> TASK TO CARRY OUT
Update the records below by replacing each "Instruction" with "Goal", leaving everything else unchanged.

> EXTRACTED ENTRIES
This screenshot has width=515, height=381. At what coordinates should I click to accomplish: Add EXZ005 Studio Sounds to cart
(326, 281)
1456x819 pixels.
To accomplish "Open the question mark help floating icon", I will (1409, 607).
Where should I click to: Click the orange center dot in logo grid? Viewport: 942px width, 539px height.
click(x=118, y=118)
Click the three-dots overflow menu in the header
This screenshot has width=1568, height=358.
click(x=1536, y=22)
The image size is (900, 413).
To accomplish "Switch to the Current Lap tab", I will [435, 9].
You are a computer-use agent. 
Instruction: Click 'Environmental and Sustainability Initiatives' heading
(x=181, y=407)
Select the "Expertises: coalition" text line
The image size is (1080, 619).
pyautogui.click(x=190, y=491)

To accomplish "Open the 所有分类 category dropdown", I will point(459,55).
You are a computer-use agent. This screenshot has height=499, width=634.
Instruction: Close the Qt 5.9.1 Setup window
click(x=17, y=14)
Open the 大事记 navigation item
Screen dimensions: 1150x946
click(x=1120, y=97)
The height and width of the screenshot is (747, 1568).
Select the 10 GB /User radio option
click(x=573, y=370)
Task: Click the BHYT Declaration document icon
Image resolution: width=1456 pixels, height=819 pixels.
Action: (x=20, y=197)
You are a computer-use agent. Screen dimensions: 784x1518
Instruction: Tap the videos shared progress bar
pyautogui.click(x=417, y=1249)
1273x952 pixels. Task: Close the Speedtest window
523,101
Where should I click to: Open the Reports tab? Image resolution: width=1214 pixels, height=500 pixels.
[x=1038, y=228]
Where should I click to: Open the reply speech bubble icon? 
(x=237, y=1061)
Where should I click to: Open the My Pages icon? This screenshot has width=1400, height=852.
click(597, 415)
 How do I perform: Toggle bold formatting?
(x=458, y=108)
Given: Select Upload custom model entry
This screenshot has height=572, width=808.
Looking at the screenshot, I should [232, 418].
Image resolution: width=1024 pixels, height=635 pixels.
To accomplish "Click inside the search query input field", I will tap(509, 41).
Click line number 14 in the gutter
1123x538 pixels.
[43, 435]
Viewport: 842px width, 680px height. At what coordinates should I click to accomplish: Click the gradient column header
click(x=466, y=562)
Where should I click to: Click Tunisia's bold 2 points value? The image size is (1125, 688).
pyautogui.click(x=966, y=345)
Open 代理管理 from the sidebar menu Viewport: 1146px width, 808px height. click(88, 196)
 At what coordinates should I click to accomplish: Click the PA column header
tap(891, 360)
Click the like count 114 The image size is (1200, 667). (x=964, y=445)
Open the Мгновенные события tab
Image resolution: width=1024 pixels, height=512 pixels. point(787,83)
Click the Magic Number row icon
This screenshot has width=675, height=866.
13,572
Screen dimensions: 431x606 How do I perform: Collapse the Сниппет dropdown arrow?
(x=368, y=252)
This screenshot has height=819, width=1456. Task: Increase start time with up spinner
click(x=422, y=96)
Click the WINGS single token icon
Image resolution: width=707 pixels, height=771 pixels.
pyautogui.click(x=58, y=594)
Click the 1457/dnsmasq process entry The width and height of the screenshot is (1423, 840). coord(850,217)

> SOLVED EXERCISE
This screenshot has width=515, height=381. At what coordinates should I click to accomplish: Add EXZ005 Studio Sounds to cart
(326, 281)
1456x819 pixels.
To accomplish "Open the question mark help floating icon", I will (1409, 607).
Where should I click to: Click the orange center dot in logo grid? Viewport: 942px width, 539px height.
click(x=118, y=118)
Click the three-dots overflow menu in the header
This screenshot has width=1568, height=358.
click(x=1536, y=22)
The image size is (900, 413).
To accomplish "Switch to the Current Lap tab", I will [435, 9].
You are a computer-use agent. 
Goal: Click 'Environmental and Sustainability Initiatives' heading
(x=181, y=407)
Select the "Expertises: coalition" text line
The image size is (1080, 619).
pyautogui.click(x=190, y=491)

To accomplish "Open the 所有分类 category dropdown", I will point(459,55).
You are a computer-use agent. This screenshot has height=499, width=634.
Goal: Close the Qt 5.9.1 Setup window
click(x=17, y=14)
Open the 大事记 navigation item
Screen dimensions: 1150x946
click(x=1120, y=97)
The height and width of the screenshot is (747, 1568).
Select the 10 GB /User radio option
click(x=573, y=370)
Task: Click the BHYT Declaration document icon
Image resolution: width=1456 pixels, height=819 pixels.
Action: (x=20, y=197)
You are a computer-use agent. Screen dimensions: 784x1518
Goal: Tap the videos shared progress bar
pyautogui.click(x=417, y=1249)
1273x952 pixels. Task: Close the Speedtest window
523,101
Where should I click to: Open the Reports tab? Image resolution: width=1214 pixels, height=500 pixels.
[x=1038, y=228]
Where should I click to: Open the reply speech bubble icon? 
(x=237, y=1061)
Where should I click to: Open the My Pages icon? This screenshot has width=1400, height=852.
click(597, 415)
 How do I perform: Toggle bold formatting?
(x=458, y=108)
Given: Select Upload custom model entry
This screenshot has height=572, width=808.
Looking at the screenshot, I should [232, 418].
Image resolution: width=1024 pixels, height=635 pixels.
To accomplish "Click inside the search query input field", I will tap(509, 41).
Click line number 14 in the gutter
1123x538 pixels.
[43, 435]
Viewport: 842px width, 680px height. At what coordinates should I click to accomplish: Click the gradient column header
click(x=466, y=562)
Where should I click to: Click Tunisia's bold 2 points value? The image size is (1125, 688).
pyautogui.click(x=966, y=345)
Open 代理管理 from the sidebar menu Viewport: 1146px width, 808px height. click(88, 196)
 At what coordinates should I click to accomplish: Click the PA column header
tap(891, 360)
Click the like count 114 The image size is (1200, 667). (x=964, y=445)
Open the Мгновенные события tab
Image resolution: width=1024 pixels, height=512 pixels. point(787,83)
Click the Magic Number row icon
This screenshot has width=675, height=866.
13,572
Screen dimensions: 431x606 How do I perform: Collapse the Сниппет dropdown arrow?
(x=368, y=252)
This screenshot has height=819, width=1456. Task: Increase start time with up spinner
click(x=422, y=96)
Click the WINGS single token icon
Image resolution: width=707 pixels, height=771 pixels.
pyautogui.click(x=58, y=594)
Click the 1457/dnsmasq process entry The width and height of the screenshot is (1423, 840). coord(850,217)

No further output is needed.